SEVERE weather disruptions in Europe and North America as well as continued excess capacity in the container shipping business cast a pall on earnings at Neptune Orient Lines (NOL) in the first quarter.

Net loss for the three months to April 4 was US$97.9 million (S$122 million), compared with a net profit of US$75.5 million a year ago, which had included a US$200 million gain from the sale of its headquarters building in Singapore. Revenue fell 4 per cent to US$2.28 billion.

"Operating conditions in the first quarter had been difficult... Nevertheless, both our business units delivered better year-on-year operating results this quarter," said group president and chief executive Ng Yat Chung.

APL, NOL's container shipping unit reported first-quarter revenue of US$1.88 billion, down 5 per cent on the same period a year earlier, mainly due to lower freight rates.

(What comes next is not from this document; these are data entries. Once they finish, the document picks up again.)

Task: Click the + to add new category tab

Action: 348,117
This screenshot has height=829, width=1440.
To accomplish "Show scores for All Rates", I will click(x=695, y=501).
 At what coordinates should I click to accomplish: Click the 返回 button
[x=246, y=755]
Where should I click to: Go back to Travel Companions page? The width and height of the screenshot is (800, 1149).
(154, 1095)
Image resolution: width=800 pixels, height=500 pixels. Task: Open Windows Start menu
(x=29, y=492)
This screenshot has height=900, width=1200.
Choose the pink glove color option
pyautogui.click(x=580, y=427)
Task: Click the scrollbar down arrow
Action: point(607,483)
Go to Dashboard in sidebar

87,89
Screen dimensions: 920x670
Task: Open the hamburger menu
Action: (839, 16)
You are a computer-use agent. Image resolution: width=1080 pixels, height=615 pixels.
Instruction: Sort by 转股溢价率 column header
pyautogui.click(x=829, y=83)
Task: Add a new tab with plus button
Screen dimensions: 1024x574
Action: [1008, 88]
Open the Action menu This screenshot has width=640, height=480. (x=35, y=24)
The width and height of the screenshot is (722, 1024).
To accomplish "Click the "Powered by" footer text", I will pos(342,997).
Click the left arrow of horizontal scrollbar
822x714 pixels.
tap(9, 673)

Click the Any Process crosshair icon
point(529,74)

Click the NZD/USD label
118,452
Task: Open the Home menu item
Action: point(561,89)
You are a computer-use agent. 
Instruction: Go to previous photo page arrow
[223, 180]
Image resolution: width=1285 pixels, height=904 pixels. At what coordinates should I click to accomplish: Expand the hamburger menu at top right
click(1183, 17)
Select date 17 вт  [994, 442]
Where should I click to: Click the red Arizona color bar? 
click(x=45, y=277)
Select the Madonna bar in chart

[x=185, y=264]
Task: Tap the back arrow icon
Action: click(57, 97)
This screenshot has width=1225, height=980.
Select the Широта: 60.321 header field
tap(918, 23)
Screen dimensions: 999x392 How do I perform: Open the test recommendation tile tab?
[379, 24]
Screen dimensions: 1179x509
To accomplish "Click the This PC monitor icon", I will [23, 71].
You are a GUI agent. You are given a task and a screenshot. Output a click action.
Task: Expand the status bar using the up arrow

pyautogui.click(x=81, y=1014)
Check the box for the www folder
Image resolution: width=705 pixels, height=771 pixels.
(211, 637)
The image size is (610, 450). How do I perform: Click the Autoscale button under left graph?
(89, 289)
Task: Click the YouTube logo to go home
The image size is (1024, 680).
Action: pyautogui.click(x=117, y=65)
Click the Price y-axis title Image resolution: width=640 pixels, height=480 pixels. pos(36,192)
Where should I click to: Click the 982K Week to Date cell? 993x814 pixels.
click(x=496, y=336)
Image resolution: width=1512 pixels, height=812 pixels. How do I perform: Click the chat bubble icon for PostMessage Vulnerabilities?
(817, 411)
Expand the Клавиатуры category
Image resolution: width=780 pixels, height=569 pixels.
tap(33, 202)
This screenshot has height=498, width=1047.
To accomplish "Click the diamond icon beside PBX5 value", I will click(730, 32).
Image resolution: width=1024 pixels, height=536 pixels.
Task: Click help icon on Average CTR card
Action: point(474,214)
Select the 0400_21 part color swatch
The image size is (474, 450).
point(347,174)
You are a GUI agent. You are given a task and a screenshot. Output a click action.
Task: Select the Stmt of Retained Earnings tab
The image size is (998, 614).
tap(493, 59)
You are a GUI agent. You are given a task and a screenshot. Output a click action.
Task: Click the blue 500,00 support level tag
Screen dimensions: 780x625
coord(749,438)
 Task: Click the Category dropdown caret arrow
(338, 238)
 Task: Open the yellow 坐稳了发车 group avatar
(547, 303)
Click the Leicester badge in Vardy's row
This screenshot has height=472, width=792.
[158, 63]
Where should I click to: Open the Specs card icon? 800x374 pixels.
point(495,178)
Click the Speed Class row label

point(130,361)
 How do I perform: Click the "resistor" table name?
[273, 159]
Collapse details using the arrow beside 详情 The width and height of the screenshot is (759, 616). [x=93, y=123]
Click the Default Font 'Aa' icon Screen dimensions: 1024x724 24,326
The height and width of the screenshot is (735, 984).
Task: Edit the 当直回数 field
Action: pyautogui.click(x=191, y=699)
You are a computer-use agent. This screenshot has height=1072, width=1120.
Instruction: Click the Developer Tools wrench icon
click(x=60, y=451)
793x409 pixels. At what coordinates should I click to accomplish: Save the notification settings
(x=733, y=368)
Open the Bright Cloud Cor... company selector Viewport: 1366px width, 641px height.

"APL's emphasis on capacity management, as well as savings in areas such as bunker consumption and vessel and voyage operations, helped cushion the impact of falling freight rates in this year's first quarter," said APL president Kenneth Glenn.

NOL's supply chain management business, APL Logistics, reported first-quarter revenue of US$423 million, a 1 per cent drop from last year partly due to severe weather conditions in North America.

NOL's loss per share was 3.79 US cents, down from earnings per share of 2.92 US cents last year, while net asset value was 76 US cents as at April 4, down from 80 US cents at Dec 27 last year.

"While our automotive logistics services are still feeling some impact from the ongoing automotive plant shutdown in North America, our growth strategy in the emerging markets has continued to propel our business," said APL Logistics president Beat Simon.

Mr Ng said global economic prospects and trading conditions "remain uncertain". "Oversupply of shipping capacity will continue to exert pressure on liner freight rates... The Group aims to improve... through its continued focus on cost discipline and drive for operational efficiency."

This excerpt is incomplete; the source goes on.